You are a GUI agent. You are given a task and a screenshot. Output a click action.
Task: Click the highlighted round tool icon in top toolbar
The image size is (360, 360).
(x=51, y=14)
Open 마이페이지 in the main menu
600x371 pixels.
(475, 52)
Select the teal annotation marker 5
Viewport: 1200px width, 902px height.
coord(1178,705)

○ ○ ○ ○

_DIRECTIONS:_
Retype all of the material above with every character intact.

_TASK OUTPUT:_
You are a GUI agent. You are given a task and a screenshot. Output a click action.
Task: Click the highlighted round tool icon in top toolbar
The image size is (360, 360).
(x=51, y=14)
Open 마이페이지 in the main menu
600x371 pixels.
(475, 52)
Select the teal annotation marker 5
Viewport: 1200px width, 902px height.
coord(1178,705)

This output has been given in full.